It may not be a “traditional” school, but my University of Phoenix education was not a walk in the park, and I busted my ass for my degree. The turn over rate in students is pretty high, so to be one of the last folks standing makes me pretty happy. Anyone who says its a worthless degree, or a easy school, ask them if they graduated: If they say yes, congratulations on being smarter than me. I’m an adult I can handle it. If they say no…well…I guess it wasn’t so easy was it?
It’s also my last day at my current job.
Between the new job, surviving the deadly storms of last night, and just maybe a little something new to blog about, inspired by several storm-chasers and other NOAA Spotters I have networked with via Twitter, this is a good thing. A New dawn so to speak.
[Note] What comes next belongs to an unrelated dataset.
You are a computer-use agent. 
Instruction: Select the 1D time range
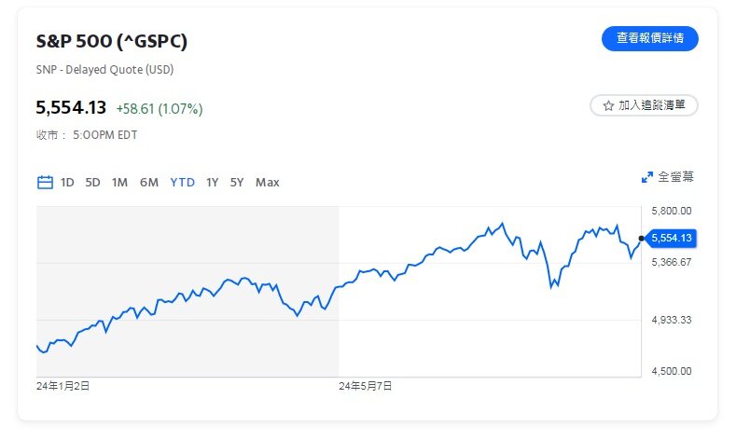point(67,183)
People who count their chickens before they are hatched, act very wisely, because chickens run about so absurdly that it is impossible to count them accurately.
Oscar Fingal O’Flahertie Wills Wilde (Oscar Wilde)
And some Dropkick Murphy’s to get the day started jammy
“The immigrant’s heart marches to the beat of two quite different drums, one from the old homeland and the other from the new. The immigrant has to bridge these two worlds, living comfortably in the new and bringing the best of his or her ancient identity and heritage to bear on life in an adopted homeland.”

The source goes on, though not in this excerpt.